The history of Jewish women in the American labor movement tends to focus on those whose careers unfolded in the needle trades. Such was not the case with Lillian Herstein, who was a teacher and a nationally known labor leader.
Ethel Lillian Herstein, the youngest of six children, was born on April 12, 1886, in Chicago. Her parents, Wolf and Cipe Belle, emigrated from Vilkovishk, Lithuania, shortly after the U.S. Civil War, not only for economic reasons but because of Wolf’s admiration for Abraham Lincoln and his ideals.
Wolf Herstein worked as the sexton of a synagogue, while his wife operated the C. B. Herstein Hebrew Book Store. When Wolf died, Cipe struggled to keep the store open, sending the older children out to work. Only twelve-year-old Lillian remained in school. With family help and a job, she went on to graduate from Northwestern University in 1907.
Convinced that teaching was “the most wonderful thing in the world,” Lillian found positions in small rural schools. In 1912, she became a Chicago high school teacher and joined a union, the Federation of Women High School Teachers. Within a short time, she became the federation’s delegate to the Chicago Federation of Labor (CFL). When the various teachers’ organizations consolidated into the Chicago Teachers Union in 1937, Herstein represented the union in the CFL, serving as the only woman on its executive board for twenty-five years. She used her position to gain the CFL’s support for school issues, often expressing her views on radio.

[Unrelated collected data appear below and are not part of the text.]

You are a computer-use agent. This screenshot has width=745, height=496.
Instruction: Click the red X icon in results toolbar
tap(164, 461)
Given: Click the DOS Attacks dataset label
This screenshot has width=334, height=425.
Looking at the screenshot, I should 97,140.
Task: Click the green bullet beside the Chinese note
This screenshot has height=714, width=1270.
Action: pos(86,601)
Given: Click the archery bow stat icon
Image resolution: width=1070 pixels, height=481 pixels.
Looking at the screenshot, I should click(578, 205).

Herstein’s career as a union organizer was launched when she was asked by Agnes Nestor of the Women’s Trade Union League (WTUL) to speak to the CFL about the league’s educational program for workers. Impressed with her speaking skills, the CFL asked her to go on its speakers’ circuit. Herstein went on to organize couture seamstresses, steel workers, packing house workers, newspaper reporters, coal miners, and sleeping-car porters.
Through her work with the WTUL, Herstein became an advocate of workers’ education. She taught classes in English and public speaking at the Chicago Labor College, a project of the WTUL and CFL. As the workers’ education movement spread in the 1920s and 1930s, she taught summer courses at Bryn Mawr College and the University of Wisconsin. During the 1920s, Herstein also taught at Chicago’s Crane Junior College. One of her pupils, Supreme Court Justice Arthur Goldberg, credited her with inspiring him to become a labor lawyer. An advocate of free junior colleges, Herstein successfully fought to keep them open during the Depression years.

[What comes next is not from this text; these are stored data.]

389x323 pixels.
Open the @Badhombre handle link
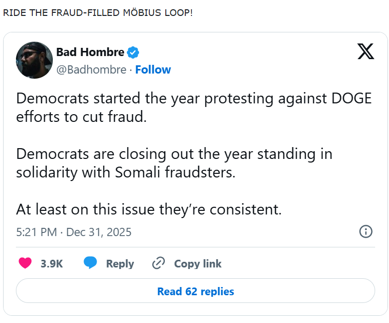tap(91, 69)
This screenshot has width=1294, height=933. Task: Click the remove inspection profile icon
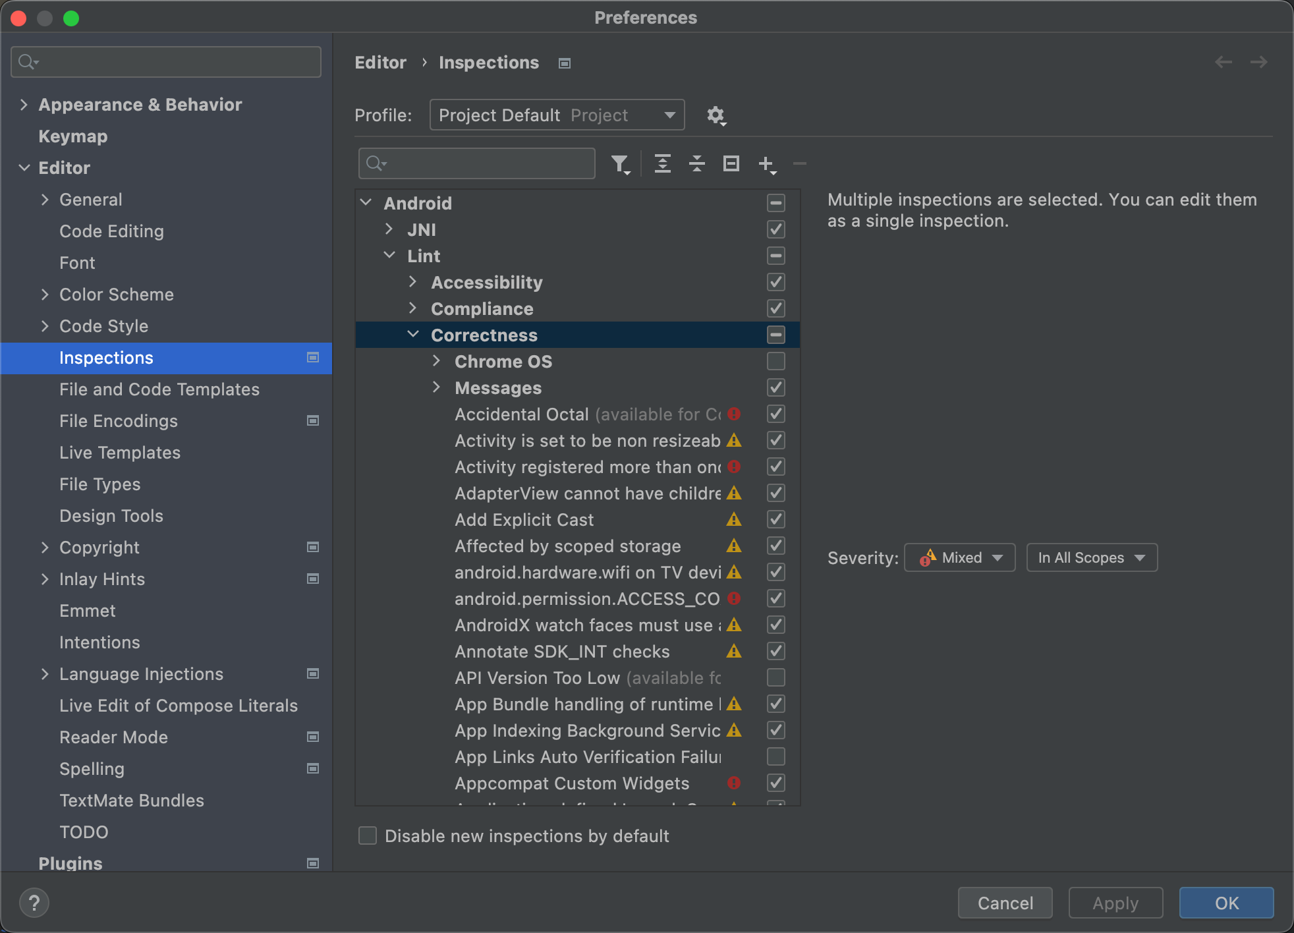pyautogui.click(x=802, y=163)
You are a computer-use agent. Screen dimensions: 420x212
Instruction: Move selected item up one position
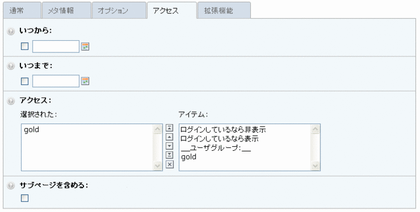(169, 137)
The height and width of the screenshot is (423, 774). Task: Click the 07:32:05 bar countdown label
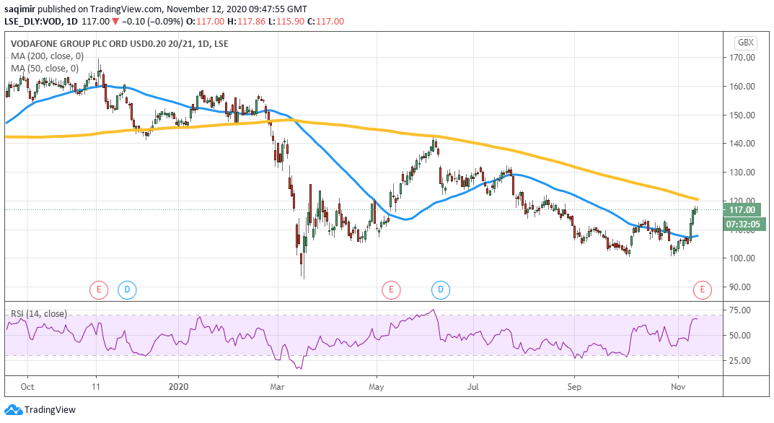point(744,224)
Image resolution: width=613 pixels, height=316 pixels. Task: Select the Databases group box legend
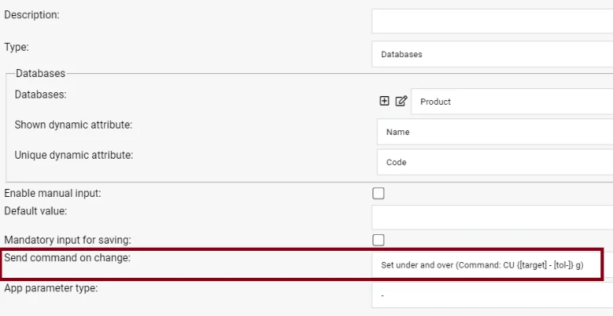40,74
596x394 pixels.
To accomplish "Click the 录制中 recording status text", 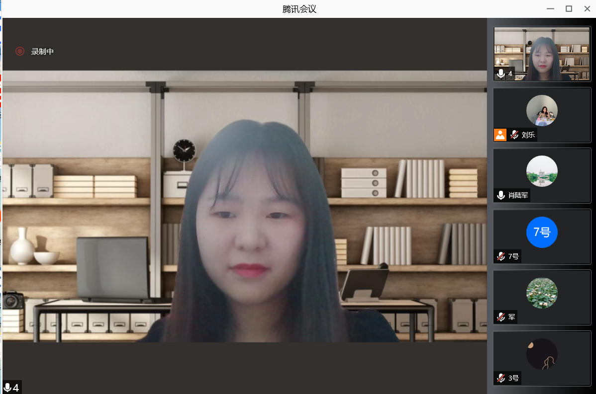I will [42, 52].
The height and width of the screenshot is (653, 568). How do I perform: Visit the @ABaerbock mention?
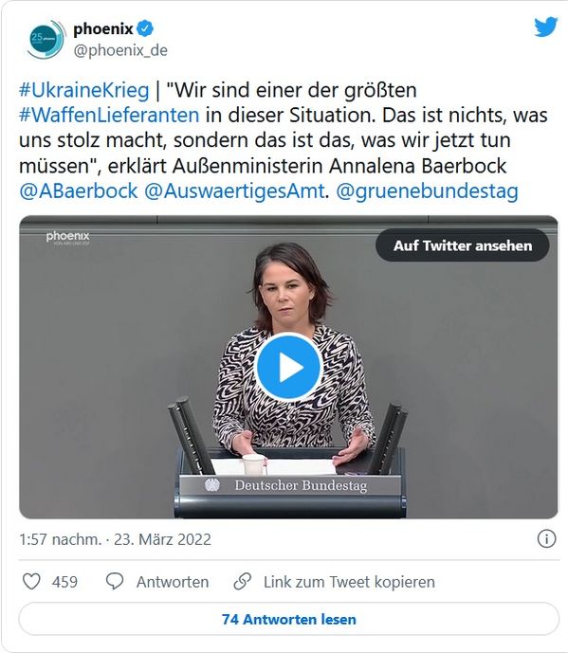79,191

Between 1922 and 1932, Herstein entered politics, running unsuccessfully for state and federal offices. In 1937, she was asked to become the adviser on child labor legislation at a meeting of the International Labor Organization in Geneva.

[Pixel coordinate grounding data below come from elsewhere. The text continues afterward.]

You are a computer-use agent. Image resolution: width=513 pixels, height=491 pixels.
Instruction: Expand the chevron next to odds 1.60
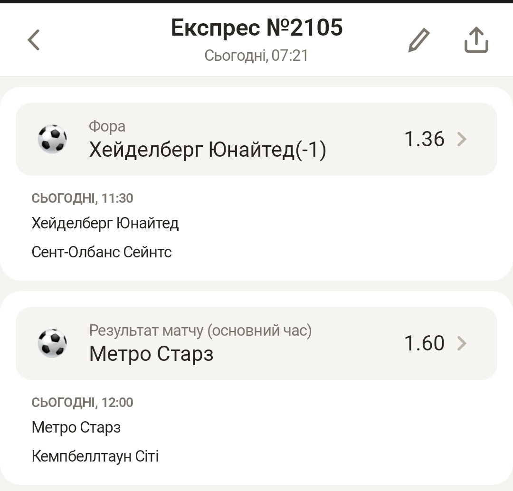[x=462, y=343]
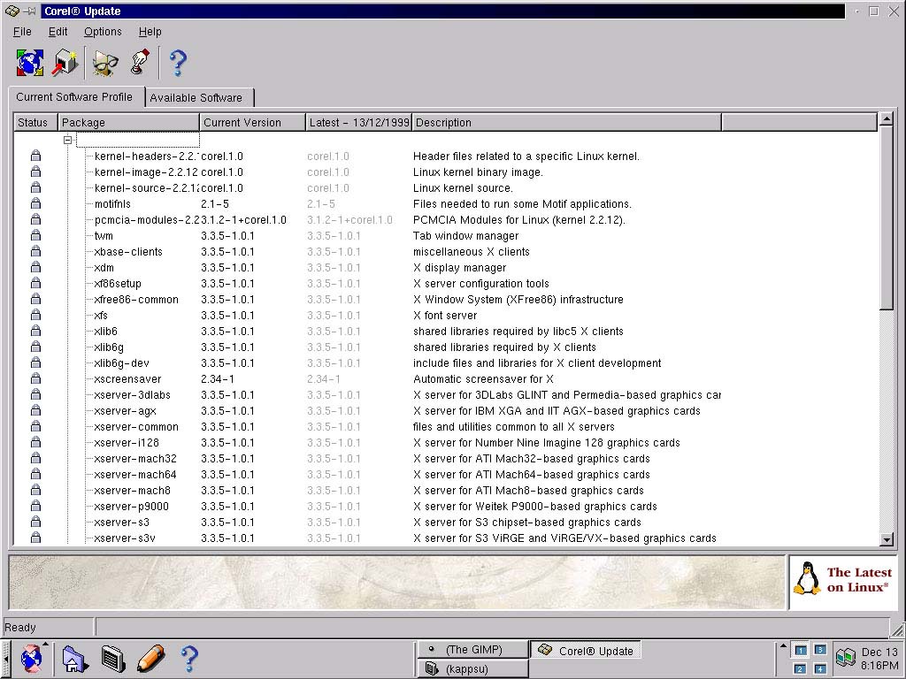This screenshot has width=906, height=679.
Task: Click the glasses view toolbar icon
Action: [x=106, y=62]
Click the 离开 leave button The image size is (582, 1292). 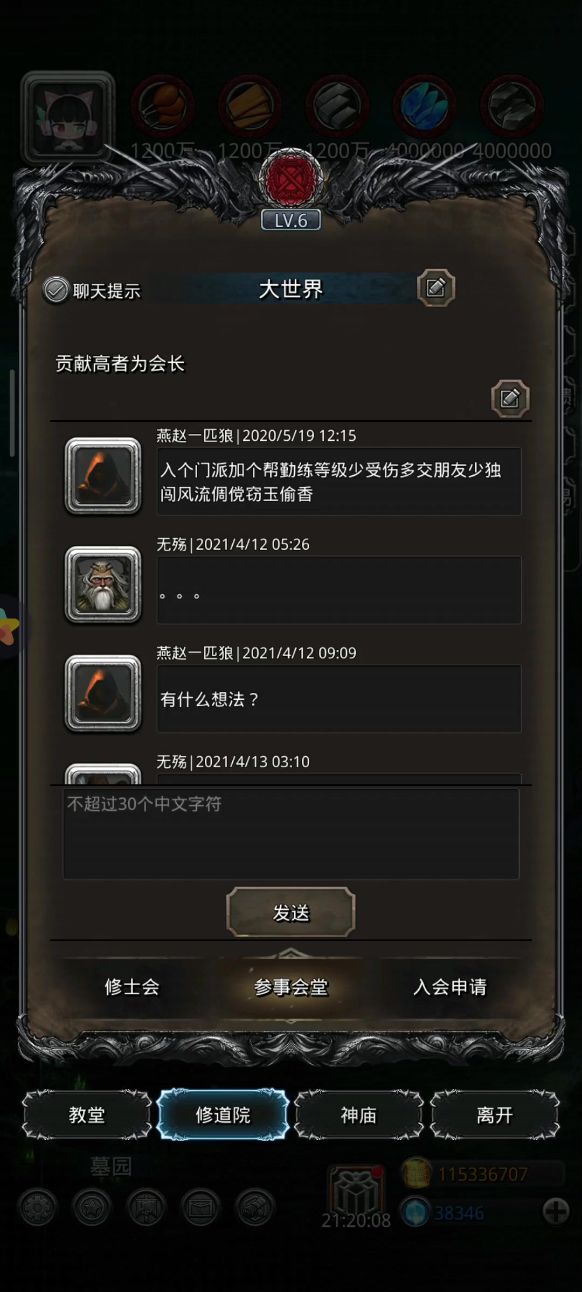point(495,1114)
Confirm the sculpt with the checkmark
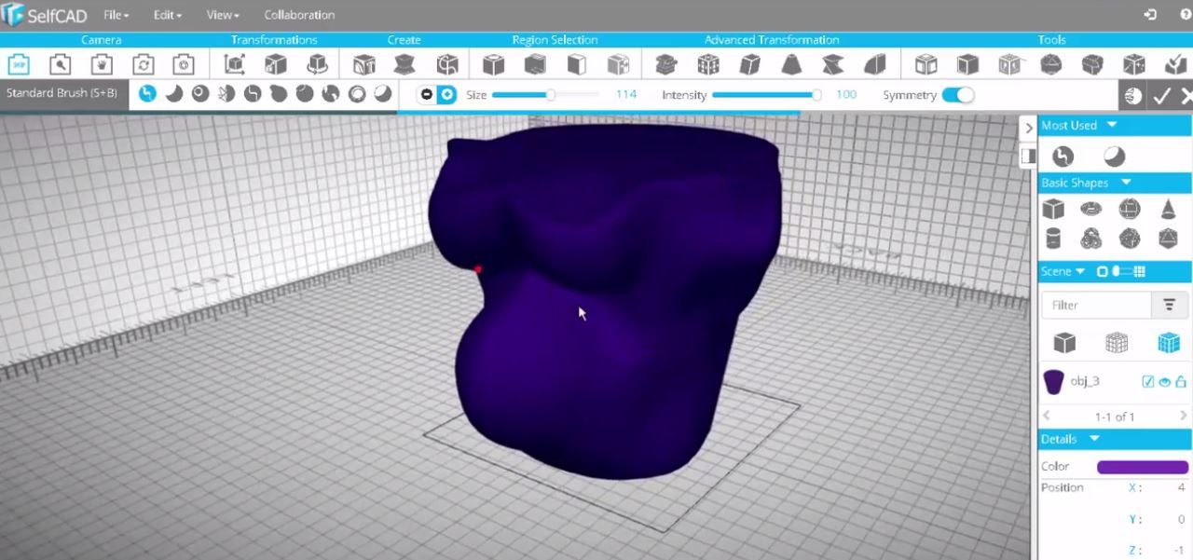The width and height of the screenshot is (1193, 560). click(x=1162, y=94)
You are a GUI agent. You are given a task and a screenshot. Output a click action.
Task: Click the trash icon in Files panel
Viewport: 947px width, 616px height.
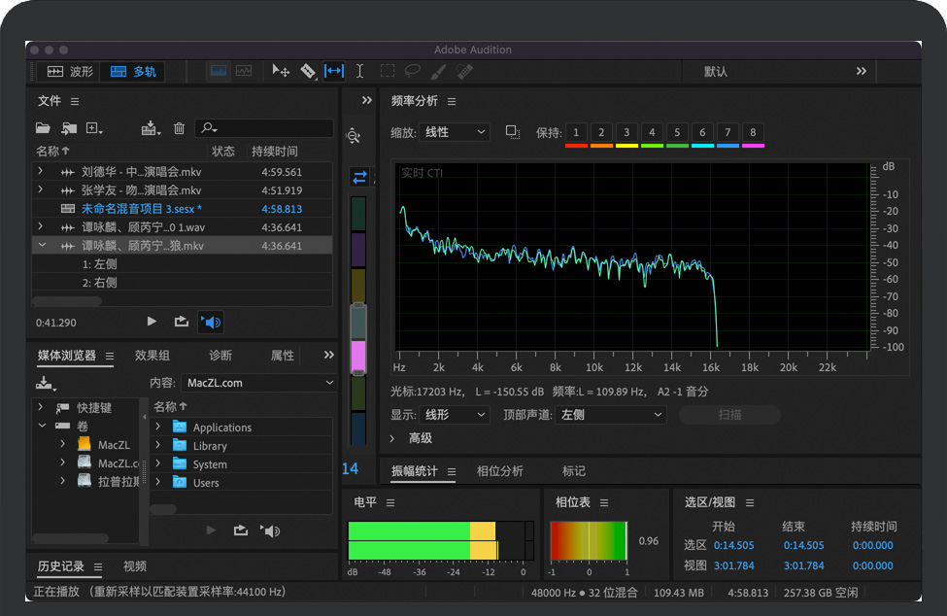point(179,128)
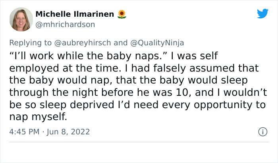Click the Jun 8, 2022 date
This screenshot has width=278, height=163.
click(68, 132)
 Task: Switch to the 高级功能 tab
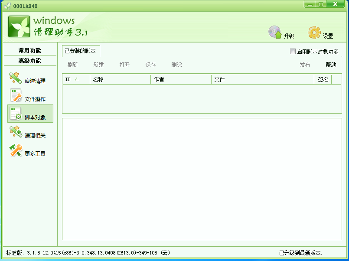coord(29,61)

Returning to this country, she became involved in a fight between the American Federation of Labor and its Committee on Industrial Organization (CIO). Convinced that industrial organization was the only way for unskilled minorities to come into the labor movement, she feared the feuding that might arise from the CIO forming its own national organization. A passionate believer in arbitration, she tried unsuccessfully to heal the breach.
During World War II, Herstein was sent by the War Production Board to the West Coast, where she plunged into the tasks of providing housing, decent working conditions, and day care centers for defense workers.
Herstein retired from the city college system in 1952. During her retirement years, she worked with the Jewish Labor Committee to improve race relations, receiving an award from the Chicago Commission on Human Relations in 1953 for her work in integrating building trades. Herstein was an active member of Hadassah, Histradrut, the National Council of Jewish Women and the American Civil Liberties Union.
She died on August 9, 1983, at age ninety-seven.
Born into an Eastern European intellectual family, Herstein grew to adulthood with a passion for social justice and an enduring belief in the value of education. She came to maturity in fin-de-siècle Chicago, when its intellectual atmosphere was enhanced by such great social reformers as Jane Addams, John Dewey, and Thorstein Veblen. Educated young people could not help but be influenced by these thinkers. Thus Herstein’s life represents a blending of the particular and the universal, a paradigm of the American Jewish experience.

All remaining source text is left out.